**WHAT YOU SHOULD DO:** Each entry should be transcribed exactly as written, and any picture left out.

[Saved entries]

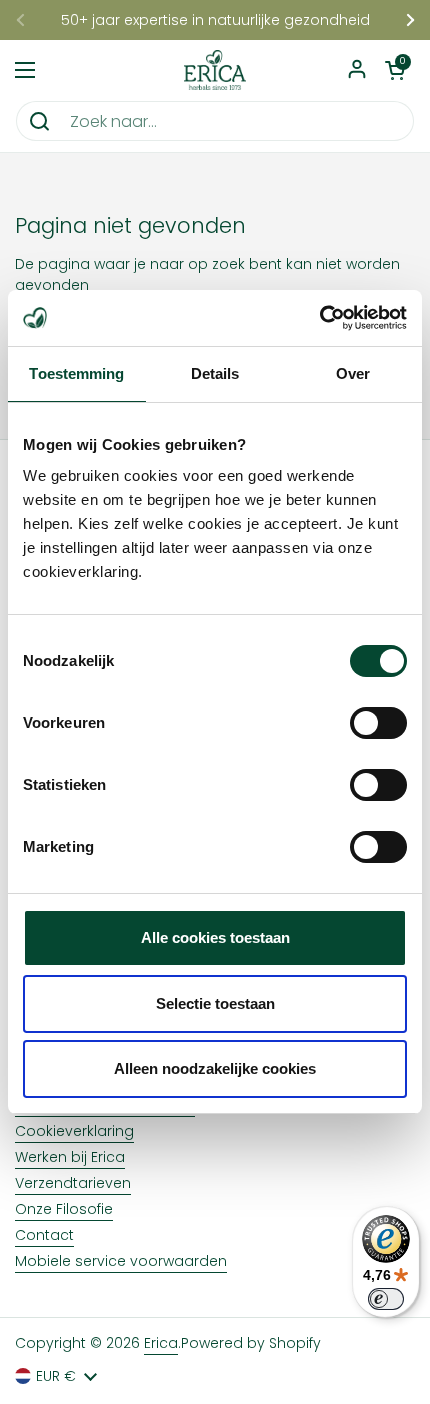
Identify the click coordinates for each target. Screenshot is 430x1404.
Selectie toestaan (215, 1003)
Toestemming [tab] (76, 373)
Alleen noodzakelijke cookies (215, 1068)
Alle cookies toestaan (215, 937)
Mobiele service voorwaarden (121, 1261)
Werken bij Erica (70, 1157)
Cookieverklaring (74, 1131)
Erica (161, 1343)
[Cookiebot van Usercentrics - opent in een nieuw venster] (319, 318)
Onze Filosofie (64, 1209)
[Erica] (215, 70)
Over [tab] (353, 373)
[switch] (378, 723)
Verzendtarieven (73, 1183)
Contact (44, 1235)
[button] (395, 70)
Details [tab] (215, 373)
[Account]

**SOLUTION TO THIS PROBLEM:**
Identify the click coordinates for each target. Screenshot is 430x1404.
Selectie toestaan (215, 1003)
Toestemming [tab] (76, 373)
Alleen noodzakelijke cookies (215, 1068)
Alle cookies toestaan (215, 937)
Mobiele service voorwaarden (121, 1261)
Werken bij Erica (70, 1157)
Cookieverklaring (74, 1131)
Erica (161, 1343)
[Cookiebot van Usercentrics - opent in een nieuw venster] (319, 318)
Onze Filosofie (64, 1209)
[Erica] (215, 70)
Over [tab] (353, 373)
[switch] (378, 723)
Verzendtarieven (73, 1183)
Contact (44, 1235)
[button] (395, 70)
Details [tab] (215, 373)
[Account]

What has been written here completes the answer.